Premium
Non‐A, non‐B posttransfusion hepatitis: Comparing C and non‐C hepatitis
Author(s) -
Koretz Ronald L.,
Brezina Maria,
Polito Alan J.,
Quan Stella,
Wilber Judith,
Dinello Robert,
Gitnick Gary
Publication year - 1993
Publication title -
hepatology
Language(s) - English
Resource type - Journals
SCImago Journal Rank - 5.488
H-Index - 361
eISSN - 1527-3350
pISSN - 0270-9139
DOI - 10.1002/hep.1840170303
Subject(s) - seroconversion , medicine , hepatology , hepatitis , serology , hepatitis c virus , hepatitis c , antibody , immunology , hepatitis b , gastroenterology , liver disease , viral hepatitis , viral disease , virology , volunteer , antigen , virus , biology , agronomy
Using assays to detect antibodies against antigens (C‐100, 5‐1‐1, C‐22 and C‐33) of the hepatitis C virus, we tested stored sera from 40 patients prospectively identified as having non‐A, non‐B posttransfusion hepatitis. The 28 patients who demonstrated seroconversion (“documented hepatitis C”) had more severe initial disease; all 20 cases of chronic hepatitis occurred in this subgroup. Only 2 of the 12 patients who did not demonstrate such seroconversion even had symptoms. In the group of patients with documented hepatitis C, chronic hepatitis was more commonly seen in men (89%) than in women (40%). The patients in whom antibody to the C‐100 antigen developed were younger and had received more blood than had those patients who had hepatitis C diagnosed by demonstration of antibodies to the 5‐1‐1, C‐22 or C‐33 antigen (or all three).
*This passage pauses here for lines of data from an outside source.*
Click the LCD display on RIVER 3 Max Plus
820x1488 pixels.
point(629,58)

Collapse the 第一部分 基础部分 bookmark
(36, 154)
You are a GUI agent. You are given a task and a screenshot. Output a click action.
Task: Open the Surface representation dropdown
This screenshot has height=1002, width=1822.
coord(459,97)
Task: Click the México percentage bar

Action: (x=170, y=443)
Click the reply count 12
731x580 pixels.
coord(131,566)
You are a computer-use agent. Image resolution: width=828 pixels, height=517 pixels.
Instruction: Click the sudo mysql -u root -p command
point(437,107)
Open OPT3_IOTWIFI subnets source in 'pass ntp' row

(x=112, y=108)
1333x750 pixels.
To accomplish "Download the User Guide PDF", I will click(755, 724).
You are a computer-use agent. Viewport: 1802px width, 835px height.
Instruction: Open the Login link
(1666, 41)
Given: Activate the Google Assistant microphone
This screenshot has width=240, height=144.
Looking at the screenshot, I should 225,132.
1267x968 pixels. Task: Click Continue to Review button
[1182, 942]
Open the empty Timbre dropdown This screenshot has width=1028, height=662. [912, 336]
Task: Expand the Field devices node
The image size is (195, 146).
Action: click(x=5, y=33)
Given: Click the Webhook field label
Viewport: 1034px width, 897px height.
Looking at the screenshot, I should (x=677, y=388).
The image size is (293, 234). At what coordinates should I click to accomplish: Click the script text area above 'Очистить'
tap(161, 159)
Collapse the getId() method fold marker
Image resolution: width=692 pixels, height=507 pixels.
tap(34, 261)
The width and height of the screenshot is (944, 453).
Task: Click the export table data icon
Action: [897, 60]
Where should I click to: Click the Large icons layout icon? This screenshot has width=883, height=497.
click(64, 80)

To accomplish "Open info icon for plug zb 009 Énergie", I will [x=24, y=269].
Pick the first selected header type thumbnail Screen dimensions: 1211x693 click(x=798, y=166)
The proportion of cases of posttransfusion hepatitis that could be associated with antibody seroconversion decreased around the time that blood banks switched to an all‐volunteer system. The hepatitis seen in patients who failed to demonstrate serological evidence of hepatitis C virus exposure was usually clinically unimportant; it may or may not have been due to viral infection. (H EPATOLOGY 1993;17:361–365.)